:: WHAT YOU SHOULD DO ::
Below are the entries. Transcribe exactly the lines from the one with "Task: Open Yahoo's Twitter profile icon" through the one with "Task: Open the search icon in sidebar", ends included, and leave out all others.

━━━━━ SUPPLIED INFORMATION ━━━━━

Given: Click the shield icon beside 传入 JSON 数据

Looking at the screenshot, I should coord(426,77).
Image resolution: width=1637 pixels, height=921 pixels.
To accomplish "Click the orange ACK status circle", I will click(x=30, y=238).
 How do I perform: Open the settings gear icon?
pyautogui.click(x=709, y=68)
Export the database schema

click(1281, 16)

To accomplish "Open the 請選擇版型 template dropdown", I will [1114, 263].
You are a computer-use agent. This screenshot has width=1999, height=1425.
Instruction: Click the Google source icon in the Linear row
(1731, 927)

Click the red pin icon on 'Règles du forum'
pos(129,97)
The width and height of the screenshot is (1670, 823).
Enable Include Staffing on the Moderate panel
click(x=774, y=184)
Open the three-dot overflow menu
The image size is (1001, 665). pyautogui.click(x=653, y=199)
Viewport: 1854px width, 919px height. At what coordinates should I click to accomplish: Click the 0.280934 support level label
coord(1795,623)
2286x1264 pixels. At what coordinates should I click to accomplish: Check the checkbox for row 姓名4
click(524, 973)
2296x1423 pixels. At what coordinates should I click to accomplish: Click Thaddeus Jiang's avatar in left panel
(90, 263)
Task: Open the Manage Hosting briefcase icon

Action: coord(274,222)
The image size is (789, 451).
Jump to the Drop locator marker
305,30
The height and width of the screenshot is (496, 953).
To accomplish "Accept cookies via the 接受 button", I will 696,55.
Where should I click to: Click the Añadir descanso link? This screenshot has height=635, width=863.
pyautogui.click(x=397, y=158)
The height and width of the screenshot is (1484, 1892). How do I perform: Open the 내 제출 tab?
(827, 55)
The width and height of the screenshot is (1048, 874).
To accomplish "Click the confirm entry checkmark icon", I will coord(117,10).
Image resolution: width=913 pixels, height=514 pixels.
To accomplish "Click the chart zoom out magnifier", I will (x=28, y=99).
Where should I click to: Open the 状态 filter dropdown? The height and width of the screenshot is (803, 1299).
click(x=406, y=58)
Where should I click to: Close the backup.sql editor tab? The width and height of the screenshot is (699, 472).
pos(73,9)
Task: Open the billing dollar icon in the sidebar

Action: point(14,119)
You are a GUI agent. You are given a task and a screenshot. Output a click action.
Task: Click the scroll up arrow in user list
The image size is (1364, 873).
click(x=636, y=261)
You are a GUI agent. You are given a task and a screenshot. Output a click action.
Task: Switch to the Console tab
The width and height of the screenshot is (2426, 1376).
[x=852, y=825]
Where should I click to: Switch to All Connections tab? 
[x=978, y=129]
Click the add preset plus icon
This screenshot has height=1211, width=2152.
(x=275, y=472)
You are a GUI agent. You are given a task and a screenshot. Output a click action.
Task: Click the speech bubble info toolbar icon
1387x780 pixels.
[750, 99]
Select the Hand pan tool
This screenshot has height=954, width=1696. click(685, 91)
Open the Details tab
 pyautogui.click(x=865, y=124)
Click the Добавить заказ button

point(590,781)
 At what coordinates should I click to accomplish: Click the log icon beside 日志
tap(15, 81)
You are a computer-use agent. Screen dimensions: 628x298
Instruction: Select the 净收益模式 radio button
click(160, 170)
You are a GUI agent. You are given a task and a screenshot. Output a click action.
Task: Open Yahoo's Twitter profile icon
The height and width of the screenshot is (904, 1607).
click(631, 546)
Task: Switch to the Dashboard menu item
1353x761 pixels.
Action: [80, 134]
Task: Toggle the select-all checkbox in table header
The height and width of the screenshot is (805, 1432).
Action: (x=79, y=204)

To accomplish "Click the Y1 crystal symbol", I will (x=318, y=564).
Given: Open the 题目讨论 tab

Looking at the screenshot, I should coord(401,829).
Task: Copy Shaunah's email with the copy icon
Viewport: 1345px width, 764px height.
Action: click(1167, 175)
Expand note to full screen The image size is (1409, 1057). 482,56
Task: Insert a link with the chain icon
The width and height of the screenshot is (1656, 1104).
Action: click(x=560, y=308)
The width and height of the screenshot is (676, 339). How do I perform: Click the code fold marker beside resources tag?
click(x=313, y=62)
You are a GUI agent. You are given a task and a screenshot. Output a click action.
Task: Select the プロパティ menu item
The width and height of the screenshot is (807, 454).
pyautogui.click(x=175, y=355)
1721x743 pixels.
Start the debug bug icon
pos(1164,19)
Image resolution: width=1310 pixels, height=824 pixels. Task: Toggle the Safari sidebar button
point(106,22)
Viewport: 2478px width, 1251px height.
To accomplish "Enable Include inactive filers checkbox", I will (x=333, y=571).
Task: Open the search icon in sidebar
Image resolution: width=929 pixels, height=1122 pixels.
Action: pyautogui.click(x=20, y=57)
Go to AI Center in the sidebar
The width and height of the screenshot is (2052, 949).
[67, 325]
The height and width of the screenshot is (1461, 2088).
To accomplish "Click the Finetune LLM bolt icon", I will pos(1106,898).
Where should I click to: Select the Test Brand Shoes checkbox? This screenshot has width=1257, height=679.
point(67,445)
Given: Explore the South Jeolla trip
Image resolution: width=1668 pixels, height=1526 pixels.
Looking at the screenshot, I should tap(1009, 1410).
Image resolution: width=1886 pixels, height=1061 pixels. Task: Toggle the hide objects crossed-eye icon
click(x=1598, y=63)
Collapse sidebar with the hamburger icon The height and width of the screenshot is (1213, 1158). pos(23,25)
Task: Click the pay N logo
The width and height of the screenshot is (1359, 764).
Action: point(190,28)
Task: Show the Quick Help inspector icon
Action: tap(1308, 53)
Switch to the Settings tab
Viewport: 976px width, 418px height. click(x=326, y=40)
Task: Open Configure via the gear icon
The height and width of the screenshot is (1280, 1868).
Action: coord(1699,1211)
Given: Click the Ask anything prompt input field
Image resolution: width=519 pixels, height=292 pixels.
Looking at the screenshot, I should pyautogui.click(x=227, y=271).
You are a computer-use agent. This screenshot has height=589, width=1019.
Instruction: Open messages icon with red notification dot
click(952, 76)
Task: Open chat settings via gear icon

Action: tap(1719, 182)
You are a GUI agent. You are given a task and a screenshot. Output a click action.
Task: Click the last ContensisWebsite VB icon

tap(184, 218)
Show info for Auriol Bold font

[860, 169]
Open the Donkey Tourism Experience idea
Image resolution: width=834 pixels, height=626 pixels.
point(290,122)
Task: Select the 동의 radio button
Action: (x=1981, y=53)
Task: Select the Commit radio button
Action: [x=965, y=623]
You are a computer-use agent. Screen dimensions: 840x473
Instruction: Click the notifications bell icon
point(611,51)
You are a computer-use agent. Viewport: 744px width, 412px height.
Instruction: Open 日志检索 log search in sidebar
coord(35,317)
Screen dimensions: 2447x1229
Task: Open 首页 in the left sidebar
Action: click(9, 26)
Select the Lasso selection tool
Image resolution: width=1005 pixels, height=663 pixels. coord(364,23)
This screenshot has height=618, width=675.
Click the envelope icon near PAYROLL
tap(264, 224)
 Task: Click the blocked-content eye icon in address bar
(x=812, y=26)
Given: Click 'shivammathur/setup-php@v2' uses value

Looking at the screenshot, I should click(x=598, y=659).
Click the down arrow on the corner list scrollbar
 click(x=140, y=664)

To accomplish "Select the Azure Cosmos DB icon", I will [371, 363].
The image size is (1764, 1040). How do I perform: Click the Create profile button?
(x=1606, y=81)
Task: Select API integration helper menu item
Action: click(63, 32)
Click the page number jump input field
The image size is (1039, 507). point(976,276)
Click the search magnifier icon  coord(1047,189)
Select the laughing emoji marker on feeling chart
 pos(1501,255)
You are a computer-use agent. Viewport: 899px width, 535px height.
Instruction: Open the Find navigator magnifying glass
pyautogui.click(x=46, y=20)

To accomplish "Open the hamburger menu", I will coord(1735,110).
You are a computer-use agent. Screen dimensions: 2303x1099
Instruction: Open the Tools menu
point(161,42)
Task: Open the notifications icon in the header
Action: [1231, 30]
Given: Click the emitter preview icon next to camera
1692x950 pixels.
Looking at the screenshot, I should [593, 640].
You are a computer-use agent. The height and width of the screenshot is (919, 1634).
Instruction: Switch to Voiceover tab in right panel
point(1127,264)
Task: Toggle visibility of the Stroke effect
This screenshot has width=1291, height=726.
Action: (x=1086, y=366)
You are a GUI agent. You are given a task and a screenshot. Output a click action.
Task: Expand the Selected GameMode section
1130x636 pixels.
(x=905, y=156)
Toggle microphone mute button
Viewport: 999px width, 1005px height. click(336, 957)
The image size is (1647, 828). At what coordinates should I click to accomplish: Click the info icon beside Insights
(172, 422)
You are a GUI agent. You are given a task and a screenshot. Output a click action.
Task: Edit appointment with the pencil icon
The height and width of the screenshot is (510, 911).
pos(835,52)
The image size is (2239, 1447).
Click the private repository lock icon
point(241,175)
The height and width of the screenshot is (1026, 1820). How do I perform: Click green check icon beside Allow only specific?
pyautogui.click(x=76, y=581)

━━━━━

:: WRITTEN ANSWER ::
Task: Open Yahoo's Twitter profile icon
The height and width of the screenshot is (904, 1607).
click(631, 546)
Task: Switch to the Dashboard menu item
1353x761 pixels.
Action: [80, 134]
Task: Toggle the select-all checkbox in table header
The height and width of the screenshot is (805, 1432).
Action: (x=79, y=204)

To accomplish "Click the Y1 crystal symbol", I will (x=318, y=564).
Given: Open the 题目讨论 tab

Looking at the screenshot, I should coord(401,829).
Task: Copy Shaunah's email with the copy icon
Viewport: 1345px width, 764px height.
Action: click(1167, 175)
Expand note to full screen The image size is (1409, 1057). 482,56
Task: Insert a link with the chain icon
The width and height of the screenshot is (1656, 1104).
Action: click(x=560, y=308)
The width and height of the screenshot is (676, 339). How do I perform: Click the code fold marker beside resources tag?
click(x=313, y=62)
You are a GUI agent. You are given a task and a screenshot. Output a click action.
Task: Select the プロパティ menu item
The width and height of the screenshot is (807, 454).
pyautogui.click(x=175, y=355)
1721x743 pixels.
Start the debug bug icon
pos(1164,19)
Image resolution: width=1310 pixels, height=824 pixels. Task: Toggle the Safari sidebar button
point(106,22)
Viewport: 2478px width, 1251px height.
To accomplish "Enable Include inactive filers checkbox", I will (x=333, y=571).
Task: Open the search icon in sidebar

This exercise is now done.